### Source records:
------------------------------
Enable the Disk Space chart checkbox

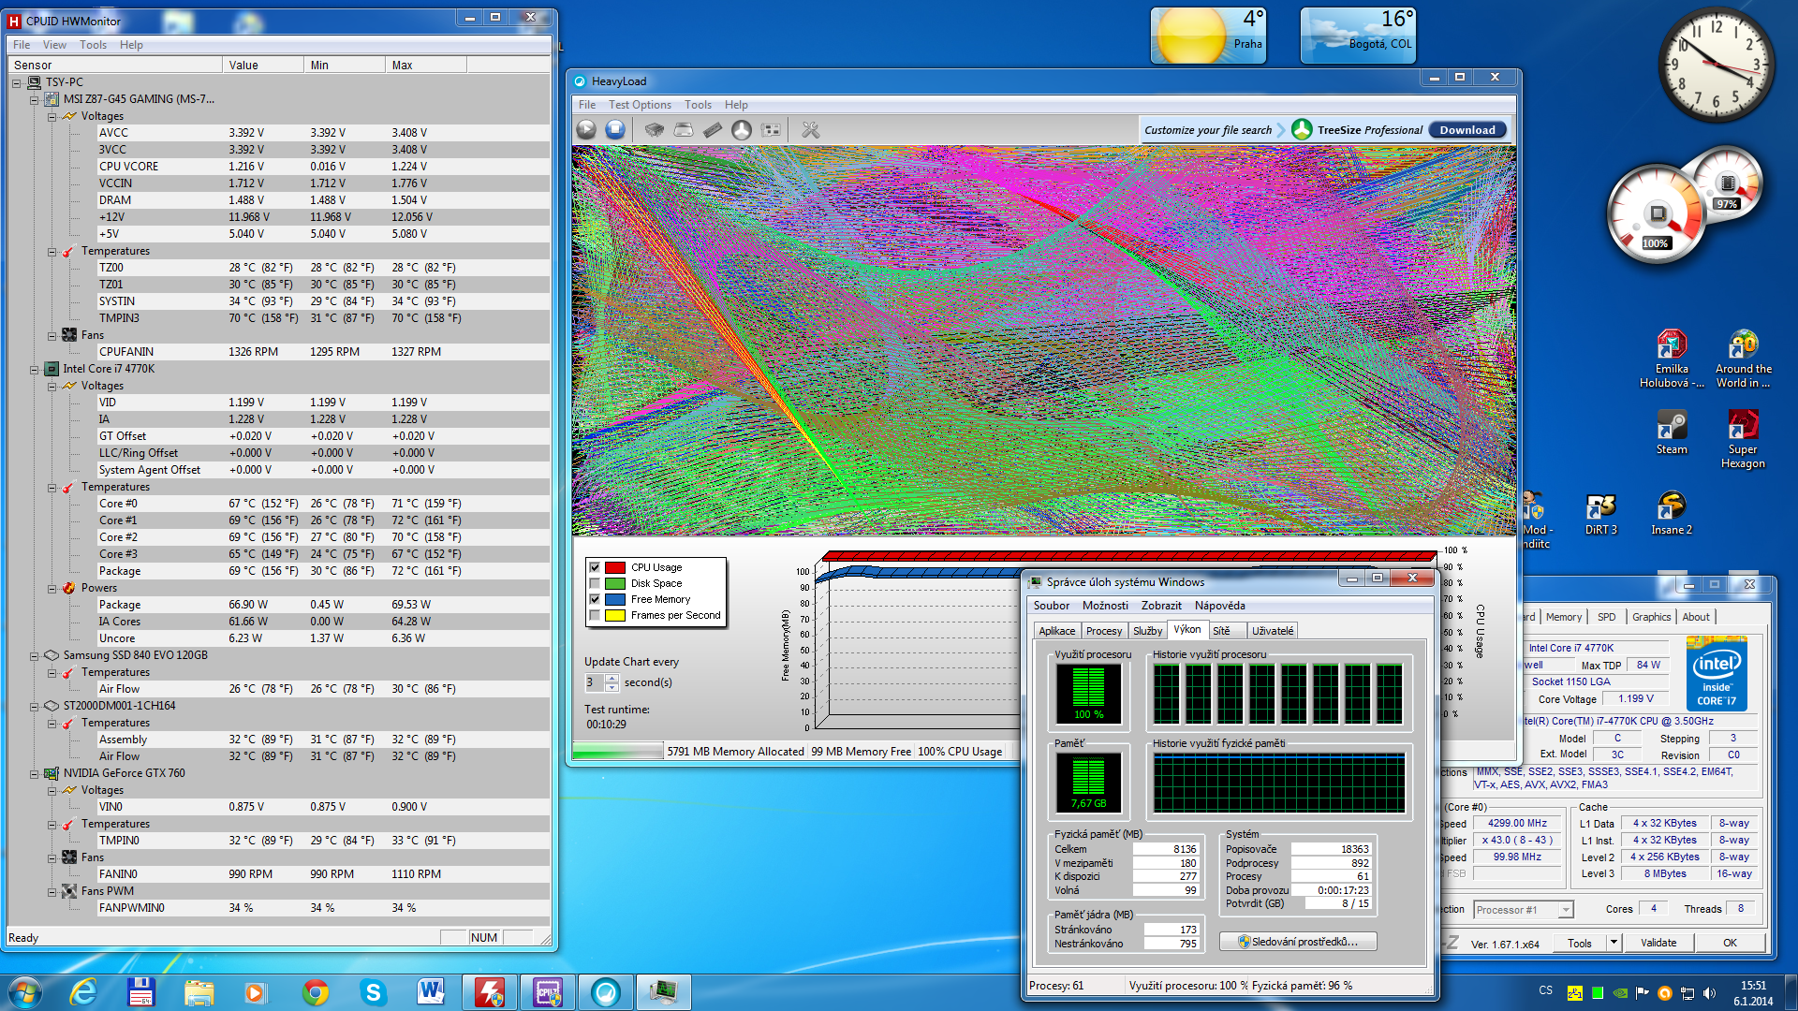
------------------------------
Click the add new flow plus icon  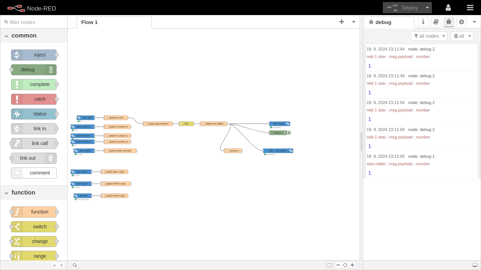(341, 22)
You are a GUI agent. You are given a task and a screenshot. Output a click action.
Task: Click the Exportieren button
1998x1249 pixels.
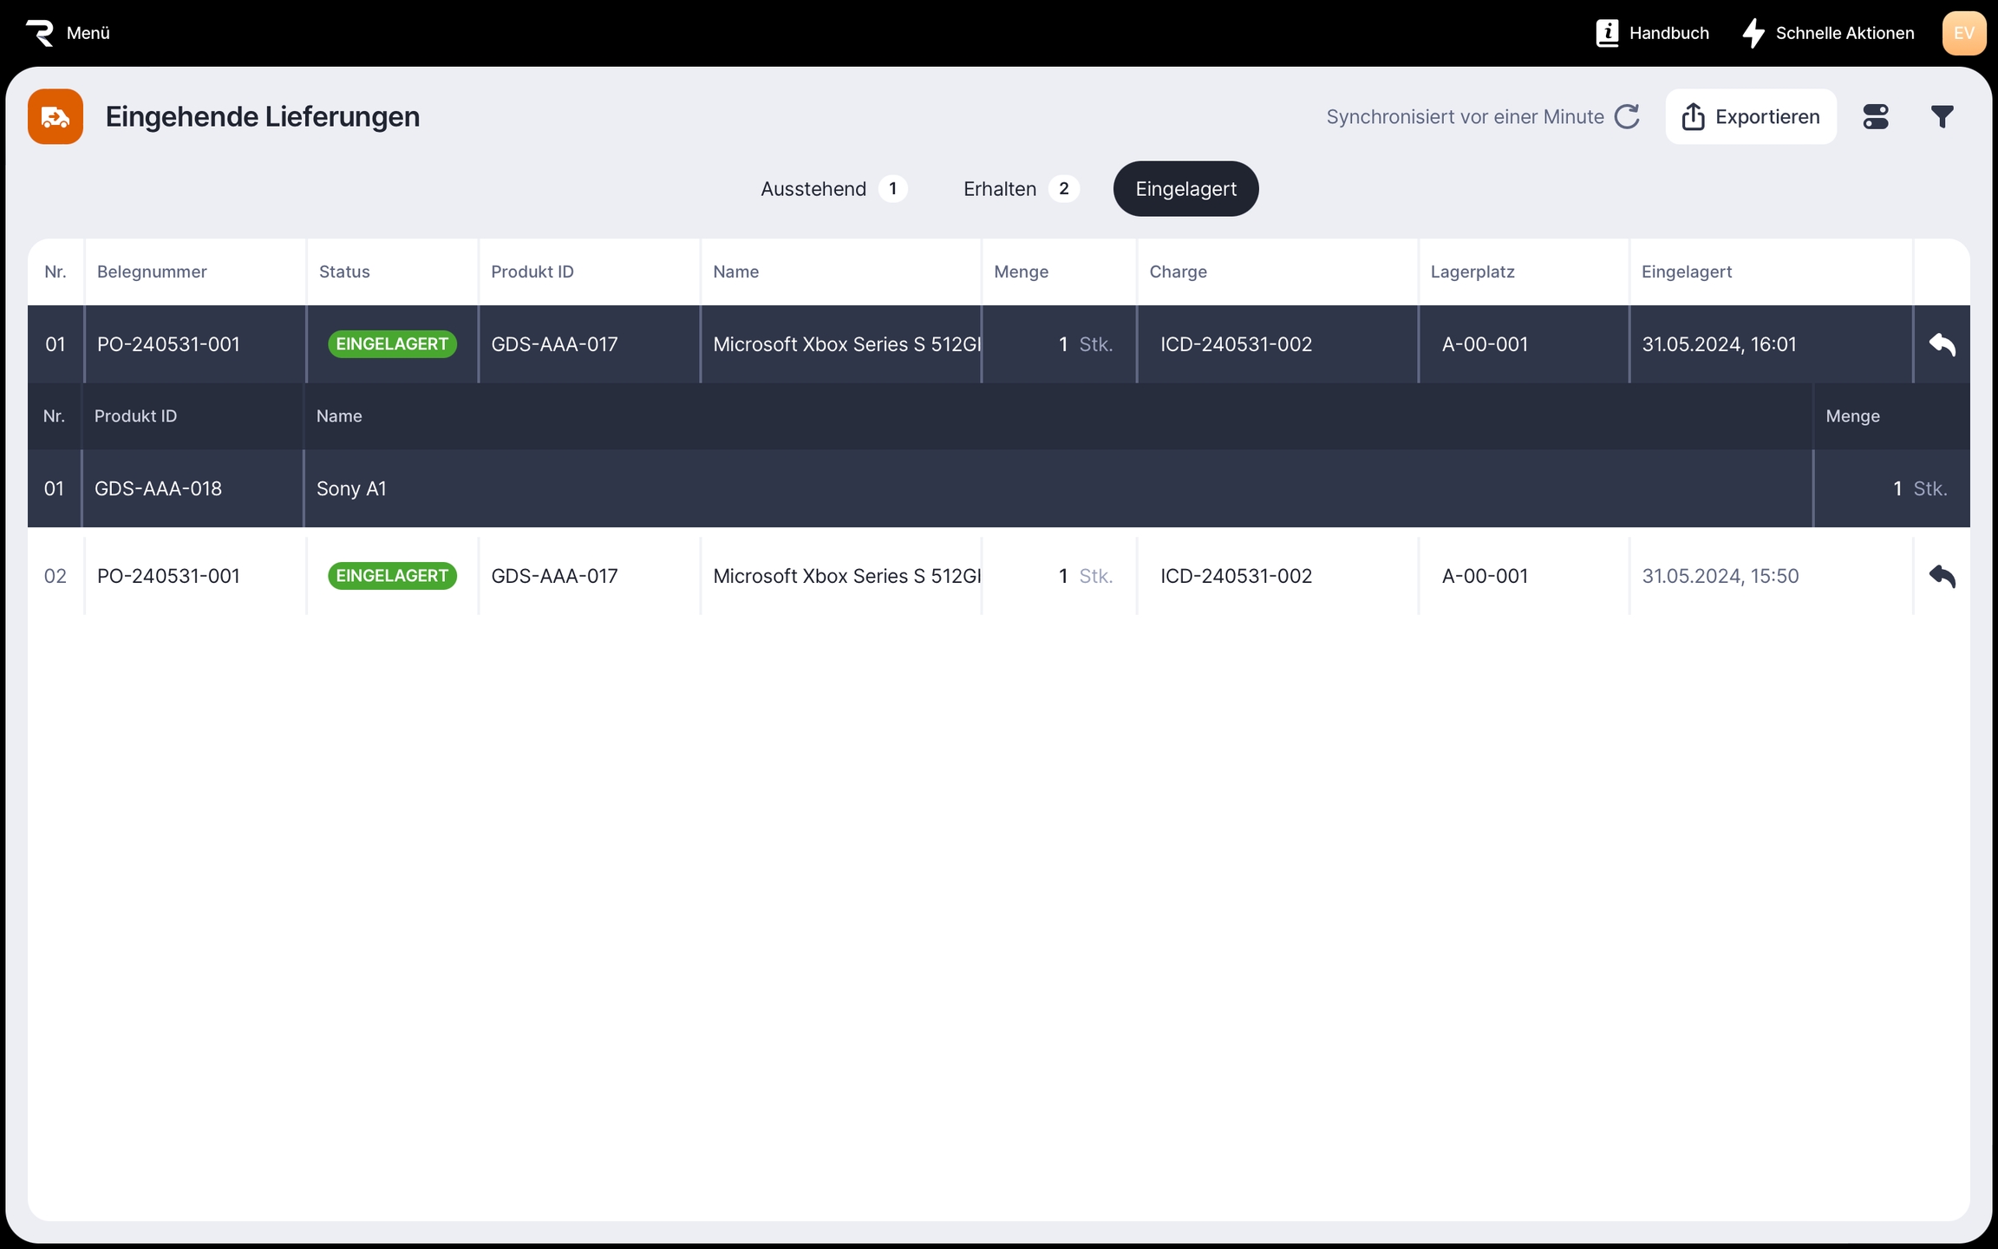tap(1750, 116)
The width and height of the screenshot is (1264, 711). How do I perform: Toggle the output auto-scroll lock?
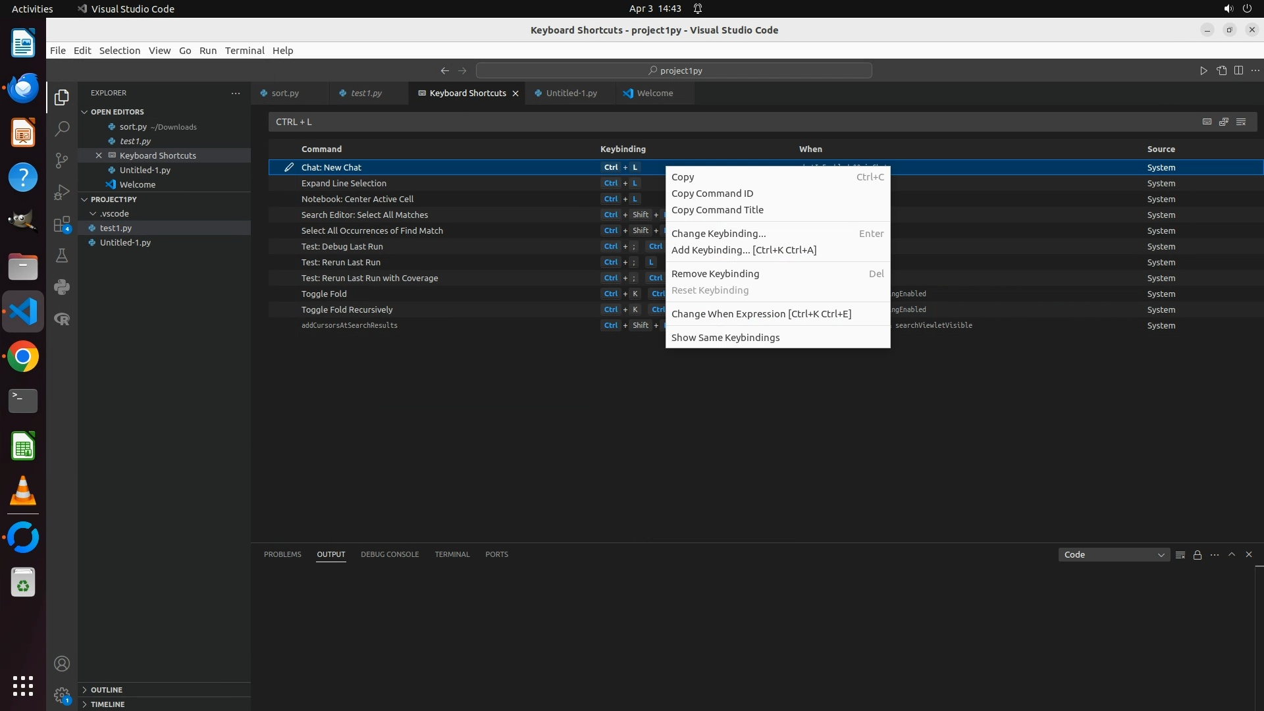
------------------------------
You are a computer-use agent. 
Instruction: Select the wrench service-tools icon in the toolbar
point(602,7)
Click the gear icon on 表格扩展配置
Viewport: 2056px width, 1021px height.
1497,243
------------------------------
### Exercise goal:
All lines above in which the word "screenshot" occurs should be identified and copied.

### Answer to this problem:
You are a GUI agent. You are given a task and a screenshot. Output a click action.
The width and height of the screenshot is (1264, 711). How do I perform: Toggle the output auto-scroll lock?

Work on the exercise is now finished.